■ **PROVIDED TEXT**
The name Circassia refers to a country in the Northwest Caucasus, along the northeastern shores of the Black Sea and north of the Caucasus mountains. Native to it are the Circassian languages, mutually intelligible dialects that are related only to a few other Northwest Caucasian languages. Today, the majority of Circassians are Muslim, but in medieval times, their religious affiliations were often in flux between various sects of Christianity, Islam, and the native polytheistic religion. Circassians formed an important part of the complex slave trade networks of the Black Sea region at their height in the fourteenth and fifteenth centuries.[1]

In this period, both Christians and Muslims of the region shared several crucial points of understanding about slavery and the slave trade. First, they all considered the sale and purchase of slaves to be legal and ordinary. Second, slavery’s ideological basis was rooted in religion, meaning that the slaves being bought and sold were theoretically all of a different religion to the buyers and sellers. Lastly, they understood that there was always a chance that anyone, including them, could be enslaved if they encountered raiders at the wrong place and the wrong time. Circassians were involved in both ends of this trade: many Circassians were sold as slaves, and many also raided, captured, and sold slaves themselves. 

This is a section from the “Libellus de notitia orbis,” a short text completed in 1404 by John, the Dominican archbishop of Sultaniya. He describes his book thus in the opening lines: “Here begins a short little book about the news of the world and specifically, about the peoples living in it, about their sects, ceremonies, and novelties, and specifically those which are outside the Catholic Church, etc.” In these sections, John discusses Cumania and Circassia. At least some of his knowledge seems to be first-hand, and he pays special attention to two parts of their culture: their religious practices and their slave-raiding and trading.

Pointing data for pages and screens
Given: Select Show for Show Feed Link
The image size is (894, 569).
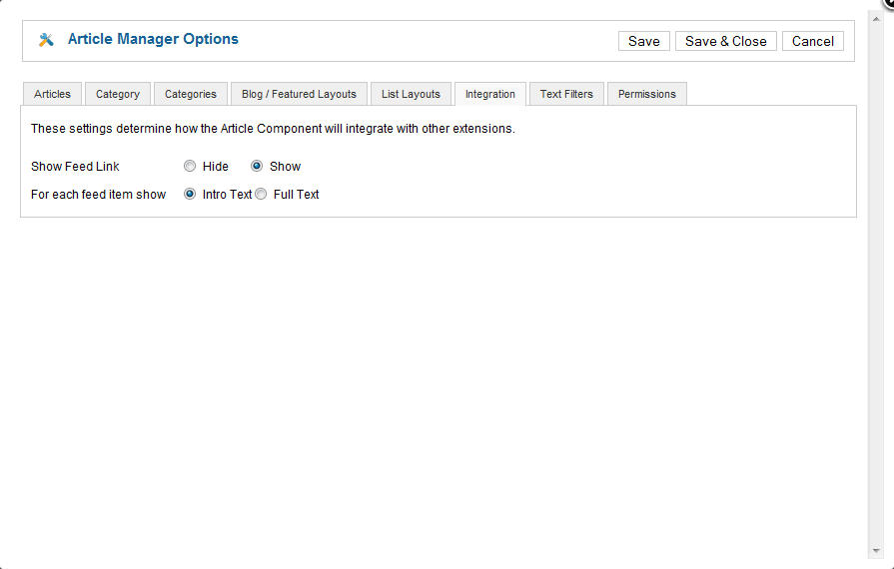Looking at the screenshot, I should click(257, 167).
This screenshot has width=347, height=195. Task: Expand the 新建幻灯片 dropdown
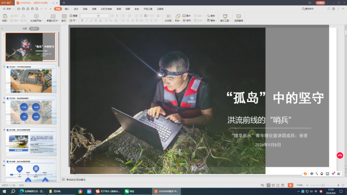pos(53,20)
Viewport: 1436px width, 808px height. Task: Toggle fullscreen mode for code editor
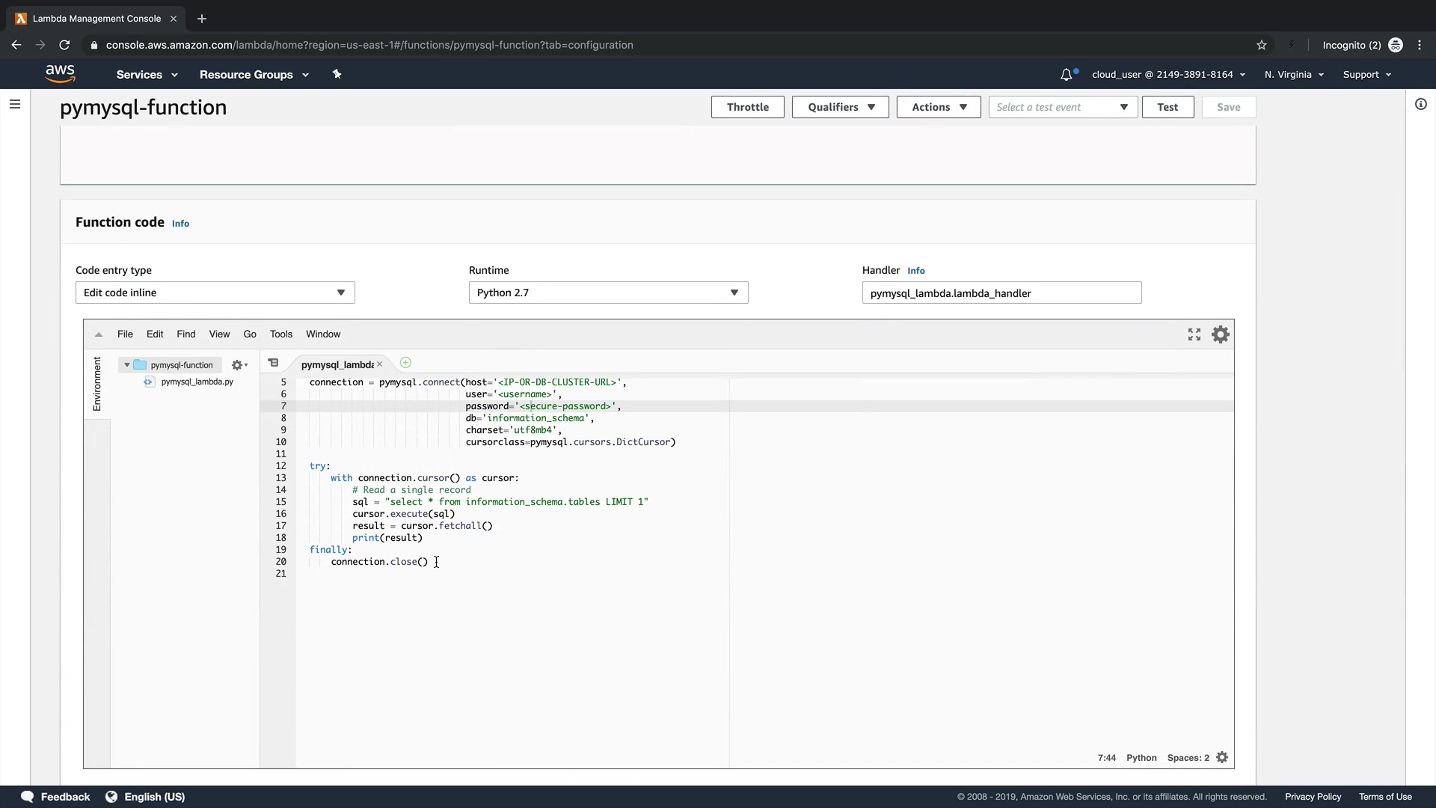point(1194,334)
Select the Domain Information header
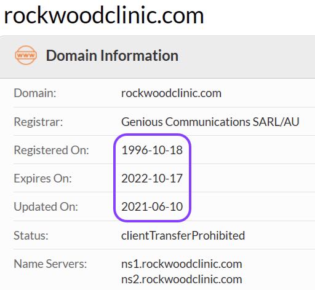This screenshot has width=315, height=290. pyautogui.click(x=112, y=55)
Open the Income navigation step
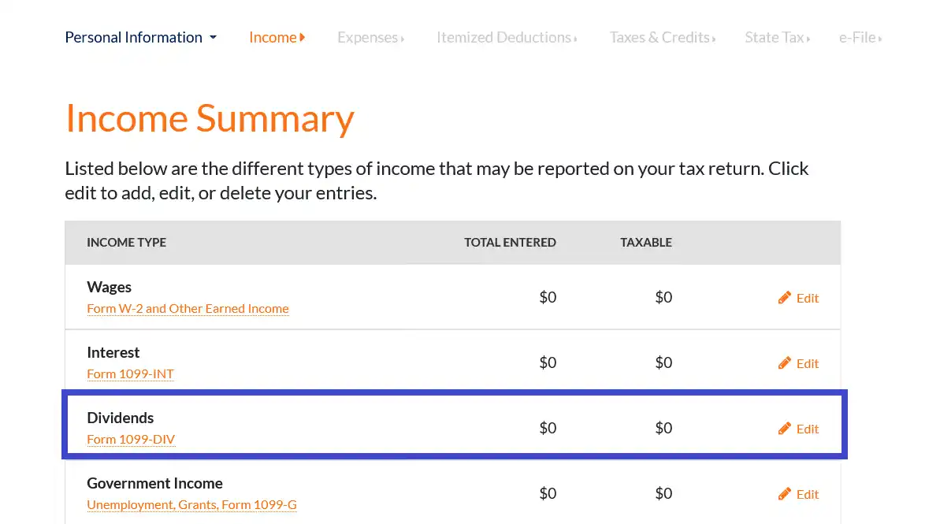The image size is (940, 524). [x=277, y=37]
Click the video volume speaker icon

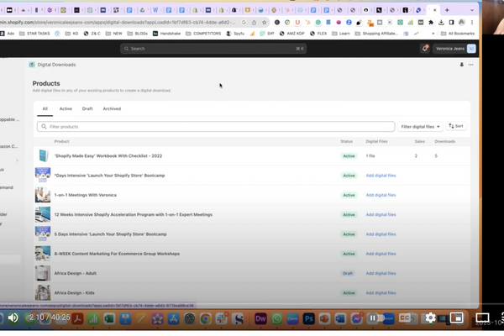coord(13,318)
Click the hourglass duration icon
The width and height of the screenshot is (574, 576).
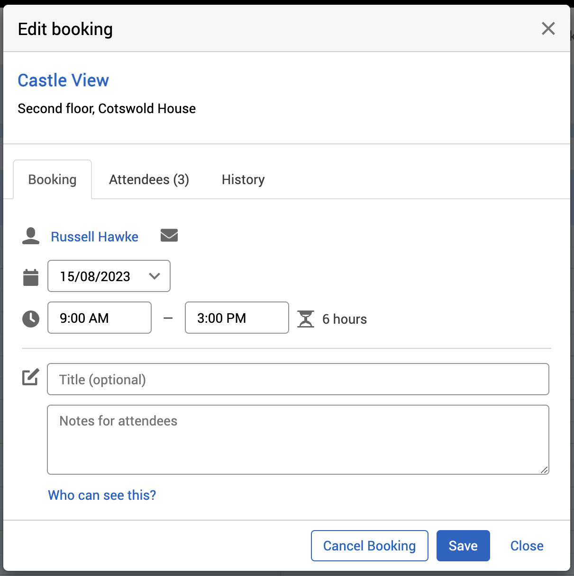pos(306,319)
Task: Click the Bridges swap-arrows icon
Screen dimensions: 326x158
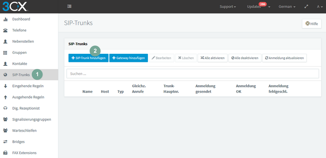Action: [5, 142]
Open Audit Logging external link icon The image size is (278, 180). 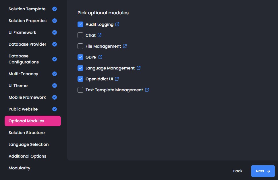click(x=117, y=24)
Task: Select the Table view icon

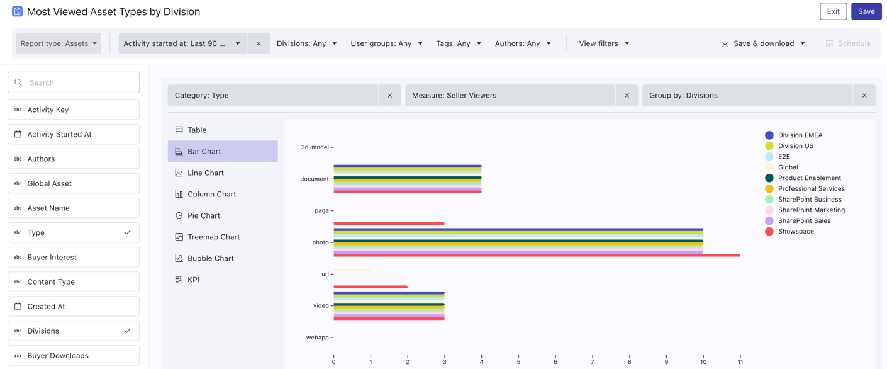Action: click(x=179, y=130)
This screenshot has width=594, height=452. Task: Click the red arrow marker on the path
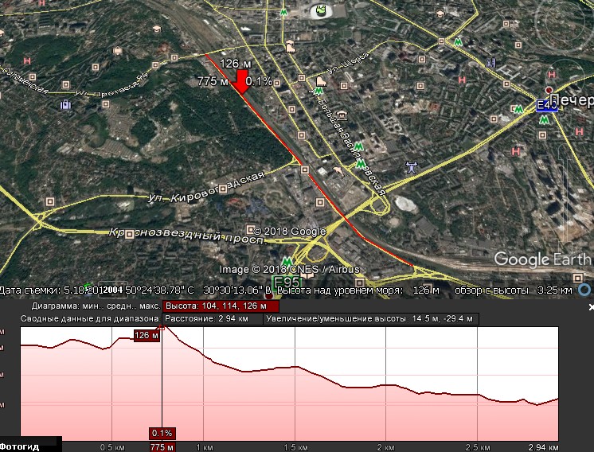click(x=241, y=82)
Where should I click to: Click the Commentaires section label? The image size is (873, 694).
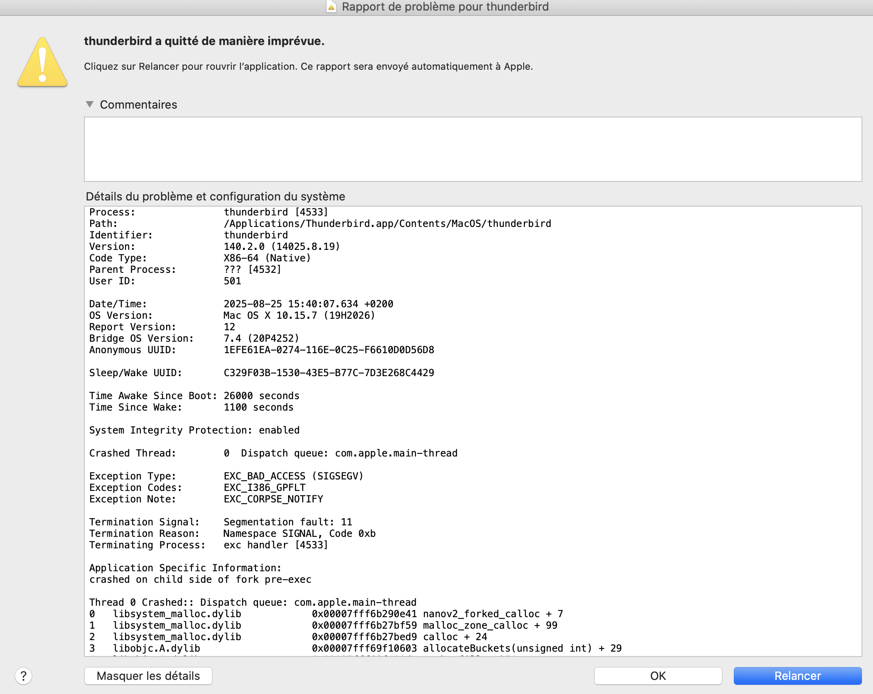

■ **WHAT YOU NEED TO DO**
A: From the passage on Circassia, transcribe the text starting with "In this period, both" and going on through "sold slaves themselves.".
B: Render this sentence from the passage on Circassia in Spanish: "First, they all considered the sale and purchase of slaves to be legal and ordinary."

■ **RESULTS OF THE TASKS**
A:
In this period, both Christians and Muslims of the region shared several crucial points of understanding about slavery and the slave trade. First, they all considered the sale and purchase of slaves to be legal and ordinary. Second, slavery’s ideological basis was rooted in religion, meaning that the slaves being bought and sold were theoretically all of a different religion to the buyers and sellers. Lastly, they understood that there was always a chance that anyone, including them, could be enslaved if they encountered raiders at the wrong place and the wrong time. Circassians were involved in both ends of this trade: many Circassians were sold as slaves, and many also raided, captured, and sold slaves themselves.

B: En primer lugar, todos consideraban legales y corrientes la venta y la compra de esclavos.